I agree with the broad outlines of Robert Jones’ argument that this year’s election reflected a backlash of white Christian voters trying to recover their lost paradise one last time. It doesn’t explain everything: for example, why Minnesota stayed blue despite its religious similarity to the states surrounding it, or why turnout for Clinton was down across the nation, or how religious pollsters, like their secular counterparts, missed the final results so badly. (To be clear, those questions can all be answered with varying degrees of difficulty. I’m just saying you have to go outside a religious explanation to do so.) But it does explain enough to get across the point of the election: white nostalgia came out to vote. Black and brown and rainbow hope stayed home.
And though Jones doesn’t address it explicitly, the map he presents of white Christianity does help explain something else. If you look down at the bottom, in the strip of Sun Belt states from Arizona to Florida, you’ll notice that many of them are much lighter than their northern counterparts. In the lightest of them—Arizona, New Mexico, Texas(!), and Florida—Democrats did much better than anticipated this year. That’s of course due to the rising presence of black and Hispanic voters in those states. But those same voters are significantly more religious than their white counterparts, which means that if by some miracle the Democrats win back the White House in 2020, we might be talking about the Rage of Brown, Christian Voters.
This part also seems important:
My organization’s American Values Survey, released a few weeks before the election, found deep divides in the country on this issue. Americans are nearly evenly divided on whether American culture and way of life have changed for worse (51 percent) or better (48 percent) since the 1950s. Roughly two-thirds (66 percent) of Democrats say American culture has generally changed for the better since the 1950s, while roughly two-thirds (68 percent) of Republicans say American society and way of life have changed for the worse.

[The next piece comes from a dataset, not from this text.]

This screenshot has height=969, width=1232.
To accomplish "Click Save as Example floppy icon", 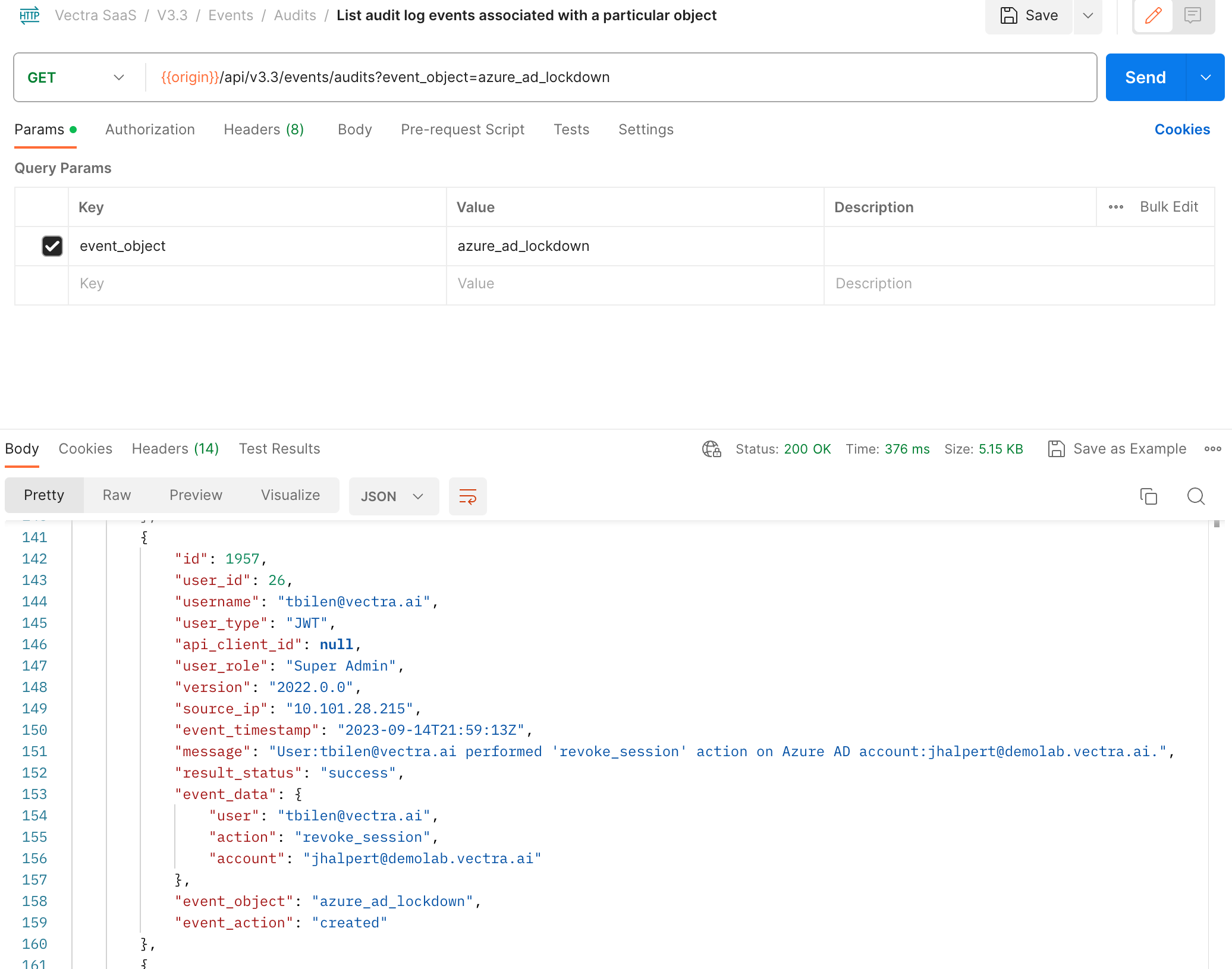I will coord(1057,449).
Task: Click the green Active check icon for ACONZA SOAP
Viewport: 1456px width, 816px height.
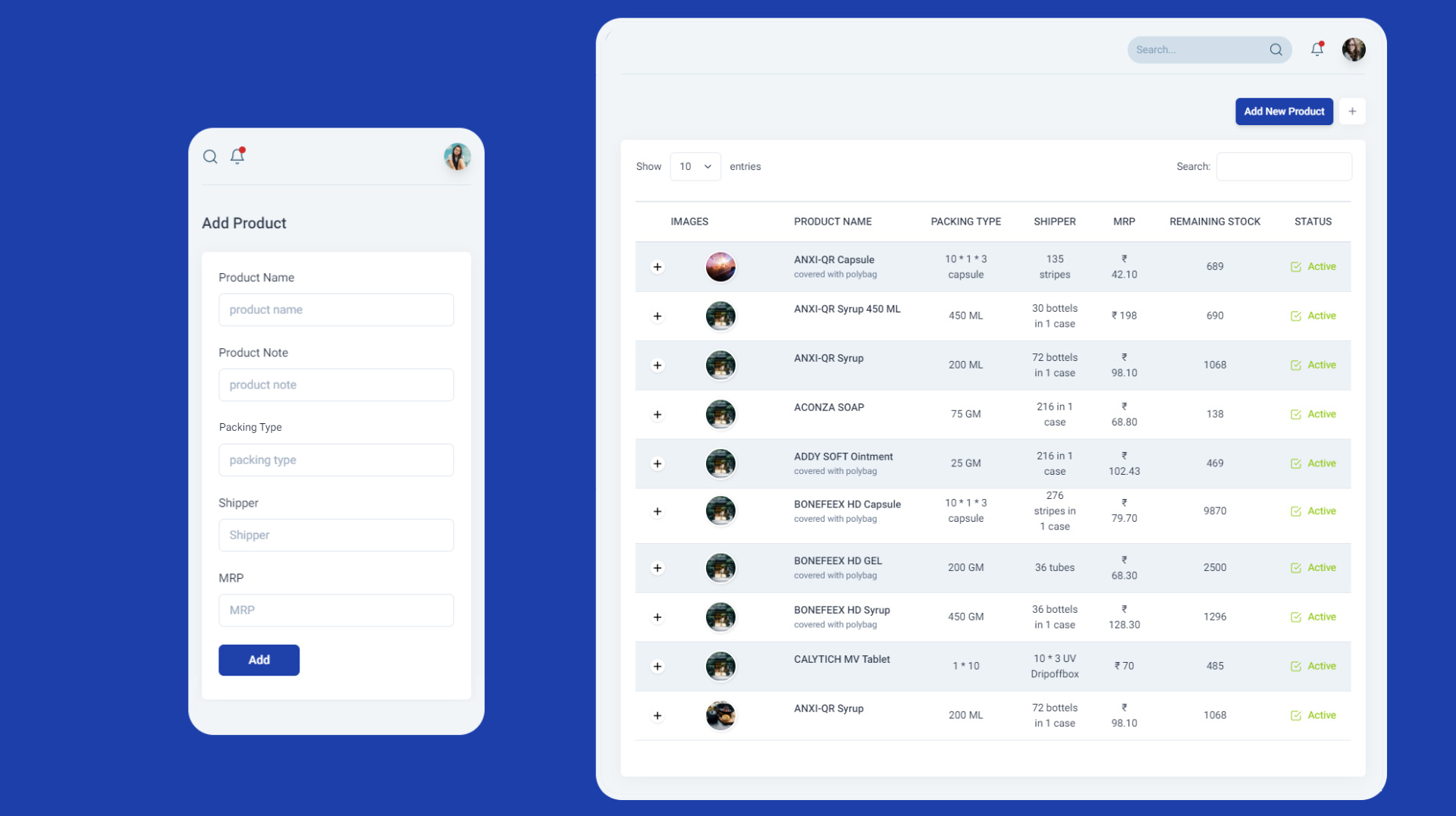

That, I think, points to why the nation is so bitterly divided, and why it’s going to be so difficult to mend those tears in American society. Until there’s consensus—which means in part coming to consensus on the place of minorities in American society—we’re always going to be at one another’s throats.
It might also point to the church’s role in the Age of Trump. The demographic changes happening in America will not reverse themselves, no matter what the bellicose rhetoric coming from the White House might say. The nation simply cannot deport its way back to greatness. Even whitest Wisconsin and Iowa will eventually have to get used to the idea that the pinkish aren’t going to be able to run the show by themselves for much longer.
The Christian church—where after all, many of these people find a home—can take the lead in educating its members to mourn the past they have lost, and to accept with grace and humility what is coming. We’ve done it before, as with the slow but steady acceptance of marriage equality in the mainline Protestant church. Many of the people who Nancy Ammermann calls “Golden Rule” Christians are dedicated to small, non-partisan ways of making their society better. A project of increasing their declaration of welcome to all people to include minorities might be right in their wheelhouse.
You may say this is not enough, and you’d probably be right. Make no mistake: I think any church to the left of Franklin Graham ought to pushing anti-racism, strongly. But just to help white folks accommodate themselves to what the census is going to reveal after 2050 would be a start, and better even that much than allowing the nation to lurch into racial madness unchallenged.